*PROBLEM STATEMENT*
Answer these questions from the "Save the Dance" text.
(a) At what town did the narrator board the train to San Francisco?
(b) What work earned the money for the narrator's transportation?
(c) What did Aunt Miranda press into the narrator's hand, and what did she say its color stood for?

*TEXT BLOCK*
┏━━
Friday, June 27, 2008

Save the Dance

In June one sunny year after graduating from high school, feeling betrayed by my high school friend Julius who asked me to dance who then laughed as I stood up and said, "Do you really think I would dance with you?", I boarded a train to San Francisco at Clinton, Iowa, sailed past Treasure Island after studying postcards of movie stars and eventually visited the homes of celebrities along the green tree-lined hilltops of Santa Catalina Island.
I saved my money from weed salvaging and corn detassling to pay for my transportation. Dad gave me a healthy allowance for my work in the farm fields.
Mother and Dad saw me off on the train, waved slowly, tears of pride shining from their eyes.
Aunt Miranda couldn't join us to the station, she was in a wheel chair with a crocheted shawl drawn across her knees, but she smiled brightly and pressed a green velvet ribbon into my hand, green, she once told me for prosperity and hope.
Aunt Miranda once told me the best advice she could give me was to look everyone straight in the eye, to answer truthfully, and to smile slightly. Every problem can be interpreted in terms of three, she once told me. Three primary colors, red, blue and yellow. Three in religion, father, son, and Holy Ghost, and three in ourselves, past, present, and future. Think in terms of three and you will find your way in life, she once told me.
┗━━
Word and element locating data:
┏━━
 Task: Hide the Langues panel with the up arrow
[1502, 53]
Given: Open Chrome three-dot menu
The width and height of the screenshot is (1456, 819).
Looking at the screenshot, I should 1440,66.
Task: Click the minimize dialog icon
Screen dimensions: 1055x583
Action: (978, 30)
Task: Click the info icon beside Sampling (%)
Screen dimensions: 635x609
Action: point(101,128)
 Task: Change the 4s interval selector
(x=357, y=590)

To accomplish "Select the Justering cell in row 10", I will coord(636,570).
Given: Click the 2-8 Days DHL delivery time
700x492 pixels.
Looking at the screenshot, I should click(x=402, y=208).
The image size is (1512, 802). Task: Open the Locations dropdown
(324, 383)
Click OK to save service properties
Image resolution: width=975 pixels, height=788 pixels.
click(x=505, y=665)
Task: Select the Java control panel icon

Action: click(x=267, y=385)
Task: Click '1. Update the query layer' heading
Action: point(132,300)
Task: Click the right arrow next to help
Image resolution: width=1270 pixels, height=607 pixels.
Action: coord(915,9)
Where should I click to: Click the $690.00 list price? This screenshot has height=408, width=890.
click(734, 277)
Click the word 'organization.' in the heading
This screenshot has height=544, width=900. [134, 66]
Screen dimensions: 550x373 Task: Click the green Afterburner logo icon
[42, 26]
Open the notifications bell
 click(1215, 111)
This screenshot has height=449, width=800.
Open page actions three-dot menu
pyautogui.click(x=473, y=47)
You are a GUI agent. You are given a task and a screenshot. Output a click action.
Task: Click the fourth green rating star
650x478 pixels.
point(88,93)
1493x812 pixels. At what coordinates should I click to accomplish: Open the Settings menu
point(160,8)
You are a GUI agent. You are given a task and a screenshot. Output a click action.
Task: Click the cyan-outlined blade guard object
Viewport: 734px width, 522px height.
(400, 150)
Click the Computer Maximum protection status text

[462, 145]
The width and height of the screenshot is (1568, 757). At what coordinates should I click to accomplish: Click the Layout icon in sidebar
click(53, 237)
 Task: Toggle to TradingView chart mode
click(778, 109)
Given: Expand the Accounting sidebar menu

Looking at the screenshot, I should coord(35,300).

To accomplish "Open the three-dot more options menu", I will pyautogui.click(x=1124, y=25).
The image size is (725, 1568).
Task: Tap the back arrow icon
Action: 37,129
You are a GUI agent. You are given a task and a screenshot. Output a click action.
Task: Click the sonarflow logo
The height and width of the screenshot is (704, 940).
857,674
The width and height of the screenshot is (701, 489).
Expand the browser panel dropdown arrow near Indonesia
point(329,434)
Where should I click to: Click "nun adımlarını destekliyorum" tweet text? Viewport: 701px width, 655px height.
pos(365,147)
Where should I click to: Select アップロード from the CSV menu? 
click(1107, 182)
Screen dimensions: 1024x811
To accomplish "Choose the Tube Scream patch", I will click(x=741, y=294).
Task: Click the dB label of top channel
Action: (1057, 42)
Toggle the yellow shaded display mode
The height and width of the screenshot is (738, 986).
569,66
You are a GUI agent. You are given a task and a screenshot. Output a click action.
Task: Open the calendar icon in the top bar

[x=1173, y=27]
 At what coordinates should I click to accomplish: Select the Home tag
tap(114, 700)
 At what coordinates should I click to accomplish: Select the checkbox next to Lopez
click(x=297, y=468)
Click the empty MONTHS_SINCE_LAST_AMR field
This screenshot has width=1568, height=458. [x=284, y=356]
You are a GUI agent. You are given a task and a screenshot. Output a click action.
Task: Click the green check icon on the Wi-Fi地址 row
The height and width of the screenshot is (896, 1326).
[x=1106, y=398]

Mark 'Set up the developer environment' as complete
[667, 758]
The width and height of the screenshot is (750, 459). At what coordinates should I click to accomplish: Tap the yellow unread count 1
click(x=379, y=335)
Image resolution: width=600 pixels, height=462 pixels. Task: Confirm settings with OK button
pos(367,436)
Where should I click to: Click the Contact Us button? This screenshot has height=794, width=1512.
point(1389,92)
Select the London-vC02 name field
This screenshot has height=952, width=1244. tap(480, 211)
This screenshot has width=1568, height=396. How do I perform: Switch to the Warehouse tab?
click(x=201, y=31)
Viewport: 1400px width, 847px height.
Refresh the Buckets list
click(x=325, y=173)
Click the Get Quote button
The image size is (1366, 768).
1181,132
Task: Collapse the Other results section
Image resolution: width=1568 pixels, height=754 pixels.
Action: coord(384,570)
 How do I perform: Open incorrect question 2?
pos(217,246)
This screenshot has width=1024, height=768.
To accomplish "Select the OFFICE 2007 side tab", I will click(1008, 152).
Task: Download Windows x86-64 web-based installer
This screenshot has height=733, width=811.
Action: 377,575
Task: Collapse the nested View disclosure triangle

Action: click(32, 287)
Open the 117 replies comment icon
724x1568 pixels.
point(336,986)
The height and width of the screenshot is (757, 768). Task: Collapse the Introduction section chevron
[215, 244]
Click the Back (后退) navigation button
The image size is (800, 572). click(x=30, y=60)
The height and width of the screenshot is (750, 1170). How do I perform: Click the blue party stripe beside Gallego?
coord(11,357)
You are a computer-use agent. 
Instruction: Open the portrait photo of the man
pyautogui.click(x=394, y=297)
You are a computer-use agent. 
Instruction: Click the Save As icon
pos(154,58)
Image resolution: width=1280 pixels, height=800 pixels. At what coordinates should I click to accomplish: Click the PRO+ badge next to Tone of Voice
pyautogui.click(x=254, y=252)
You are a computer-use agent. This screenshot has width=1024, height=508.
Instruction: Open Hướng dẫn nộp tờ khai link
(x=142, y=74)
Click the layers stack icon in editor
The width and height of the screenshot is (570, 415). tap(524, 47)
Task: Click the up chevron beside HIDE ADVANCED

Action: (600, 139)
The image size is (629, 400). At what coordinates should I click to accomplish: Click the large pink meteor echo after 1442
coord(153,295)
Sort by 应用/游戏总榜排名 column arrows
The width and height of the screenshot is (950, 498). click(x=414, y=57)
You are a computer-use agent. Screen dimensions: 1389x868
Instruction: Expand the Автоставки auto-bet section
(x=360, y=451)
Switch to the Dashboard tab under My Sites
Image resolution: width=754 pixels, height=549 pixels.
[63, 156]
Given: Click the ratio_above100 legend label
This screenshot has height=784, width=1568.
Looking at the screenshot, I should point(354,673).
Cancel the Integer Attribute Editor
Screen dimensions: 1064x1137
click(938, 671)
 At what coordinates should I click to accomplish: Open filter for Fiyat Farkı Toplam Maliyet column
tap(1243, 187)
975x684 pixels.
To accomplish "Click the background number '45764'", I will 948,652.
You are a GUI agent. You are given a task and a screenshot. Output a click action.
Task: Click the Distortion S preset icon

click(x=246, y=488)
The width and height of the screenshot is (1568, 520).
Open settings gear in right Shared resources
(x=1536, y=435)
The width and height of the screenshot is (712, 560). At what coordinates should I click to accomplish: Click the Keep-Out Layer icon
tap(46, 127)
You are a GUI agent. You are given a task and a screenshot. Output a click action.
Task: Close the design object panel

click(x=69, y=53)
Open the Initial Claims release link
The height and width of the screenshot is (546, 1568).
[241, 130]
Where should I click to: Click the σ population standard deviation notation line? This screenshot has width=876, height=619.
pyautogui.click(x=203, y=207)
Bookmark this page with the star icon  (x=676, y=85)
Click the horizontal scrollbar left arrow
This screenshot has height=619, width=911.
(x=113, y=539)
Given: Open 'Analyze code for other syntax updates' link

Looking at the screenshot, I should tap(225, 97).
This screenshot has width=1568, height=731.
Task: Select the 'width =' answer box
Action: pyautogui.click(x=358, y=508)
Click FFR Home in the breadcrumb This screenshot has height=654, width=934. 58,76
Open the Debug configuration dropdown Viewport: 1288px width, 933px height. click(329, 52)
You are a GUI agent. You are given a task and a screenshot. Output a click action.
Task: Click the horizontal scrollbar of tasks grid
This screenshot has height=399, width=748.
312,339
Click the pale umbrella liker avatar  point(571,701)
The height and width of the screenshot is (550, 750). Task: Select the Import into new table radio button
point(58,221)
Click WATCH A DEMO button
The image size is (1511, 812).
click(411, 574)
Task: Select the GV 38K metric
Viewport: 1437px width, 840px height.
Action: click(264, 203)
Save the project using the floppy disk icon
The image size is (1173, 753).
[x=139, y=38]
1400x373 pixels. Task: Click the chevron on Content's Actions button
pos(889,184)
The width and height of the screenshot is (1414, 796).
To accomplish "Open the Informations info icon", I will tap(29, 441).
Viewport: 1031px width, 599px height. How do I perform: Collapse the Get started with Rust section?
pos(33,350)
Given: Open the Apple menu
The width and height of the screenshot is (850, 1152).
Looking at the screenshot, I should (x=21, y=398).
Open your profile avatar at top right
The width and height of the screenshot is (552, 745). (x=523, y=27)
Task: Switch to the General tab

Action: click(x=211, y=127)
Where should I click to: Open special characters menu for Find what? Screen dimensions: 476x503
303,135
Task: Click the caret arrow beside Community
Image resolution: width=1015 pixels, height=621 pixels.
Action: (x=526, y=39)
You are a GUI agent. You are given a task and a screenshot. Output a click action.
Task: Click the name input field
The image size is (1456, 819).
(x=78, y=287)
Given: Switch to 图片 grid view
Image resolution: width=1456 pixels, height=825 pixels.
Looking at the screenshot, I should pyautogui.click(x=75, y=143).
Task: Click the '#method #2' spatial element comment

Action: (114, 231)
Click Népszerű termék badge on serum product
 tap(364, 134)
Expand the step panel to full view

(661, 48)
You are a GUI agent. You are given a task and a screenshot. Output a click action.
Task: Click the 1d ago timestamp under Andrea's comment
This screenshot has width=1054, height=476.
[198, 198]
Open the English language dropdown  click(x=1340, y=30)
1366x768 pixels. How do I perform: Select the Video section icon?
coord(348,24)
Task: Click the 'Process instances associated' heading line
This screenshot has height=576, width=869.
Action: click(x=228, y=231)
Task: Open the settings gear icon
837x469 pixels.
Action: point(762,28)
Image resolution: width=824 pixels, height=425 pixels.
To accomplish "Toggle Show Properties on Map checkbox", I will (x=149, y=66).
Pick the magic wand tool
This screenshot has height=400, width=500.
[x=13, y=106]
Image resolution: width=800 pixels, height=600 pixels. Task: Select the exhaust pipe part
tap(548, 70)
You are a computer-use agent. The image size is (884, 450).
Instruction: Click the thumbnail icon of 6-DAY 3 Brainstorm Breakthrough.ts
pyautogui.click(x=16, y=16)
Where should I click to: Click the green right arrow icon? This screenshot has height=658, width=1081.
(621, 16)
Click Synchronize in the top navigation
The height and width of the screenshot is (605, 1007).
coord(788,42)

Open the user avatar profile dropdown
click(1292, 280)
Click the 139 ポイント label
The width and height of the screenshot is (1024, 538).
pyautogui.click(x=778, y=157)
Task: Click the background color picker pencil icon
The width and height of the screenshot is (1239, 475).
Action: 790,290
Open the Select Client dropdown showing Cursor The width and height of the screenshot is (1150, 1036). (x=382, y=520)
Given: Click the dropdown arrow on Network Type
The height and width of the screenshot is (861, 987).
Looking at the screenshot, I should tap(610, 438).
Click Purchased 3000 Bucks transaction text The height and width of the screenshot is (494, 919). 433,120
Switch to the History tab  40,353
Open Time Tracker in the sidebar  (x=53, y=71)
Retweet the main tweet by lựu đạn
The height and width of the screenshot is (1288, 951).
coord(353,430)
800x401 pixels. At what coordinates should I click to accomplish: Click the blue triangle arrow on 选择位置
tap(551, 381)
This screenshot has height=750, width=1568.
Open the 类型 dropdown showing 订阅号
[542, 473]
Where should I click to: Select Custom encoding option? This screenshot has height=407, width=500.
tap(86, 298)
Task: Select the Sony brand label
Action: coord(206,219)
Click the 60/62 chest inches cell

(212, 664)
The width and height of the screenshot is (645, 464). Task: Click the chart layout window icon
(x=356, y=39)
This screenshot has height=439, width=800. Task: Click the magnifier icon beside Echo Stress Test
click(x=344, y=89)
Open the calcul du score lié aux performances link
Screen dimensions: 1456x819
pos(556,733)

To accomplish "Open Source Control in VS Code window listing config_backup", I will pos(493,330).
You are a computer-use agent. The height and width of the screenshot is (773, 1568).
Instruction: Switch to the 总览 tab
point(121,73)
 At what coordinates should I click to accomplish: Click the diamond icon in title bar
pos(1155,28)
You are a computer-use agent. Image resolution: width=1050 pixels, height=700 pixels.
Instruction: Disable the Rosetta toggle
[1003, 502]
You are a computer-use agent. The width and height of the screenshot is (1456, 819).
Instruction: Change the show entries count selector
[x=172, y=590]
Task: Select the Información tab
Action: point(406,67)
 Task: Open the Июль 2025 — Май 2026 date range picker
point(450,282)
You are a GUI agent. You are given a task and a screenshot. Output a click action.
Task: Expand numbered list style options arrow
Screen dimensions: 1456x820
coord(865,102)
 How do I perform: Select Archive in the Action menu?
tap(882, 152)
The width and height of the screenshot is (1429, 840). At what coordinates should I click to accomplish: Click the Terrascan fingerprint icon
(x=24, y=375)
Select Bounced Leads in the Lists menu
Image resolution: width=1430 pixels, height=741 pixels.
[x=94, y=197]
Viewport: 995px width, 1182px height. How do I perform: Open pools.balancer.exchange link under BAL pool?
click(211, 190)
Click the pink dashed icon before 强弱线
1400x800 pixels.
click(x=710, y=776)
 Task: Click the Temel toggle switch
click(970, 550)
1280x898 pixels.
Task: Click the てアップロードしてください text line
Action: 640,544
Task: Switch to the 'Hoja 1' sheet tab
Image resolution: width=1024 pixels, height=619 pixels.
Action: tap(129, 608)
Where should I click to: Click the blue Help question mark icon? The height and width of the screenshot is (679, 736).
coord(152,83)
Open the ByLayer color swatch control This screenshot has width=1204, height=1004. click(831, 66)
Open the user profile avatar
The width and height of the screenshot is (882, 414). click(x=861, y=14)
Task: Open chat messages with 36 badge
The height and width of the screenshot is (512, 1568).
┗━━
*FINAL RESULT*
(a) Clinton, Iowa.
(b) Weed salvaging and corn detassling.
(c) A green velvet ribbon; green stood for prosperity and hope.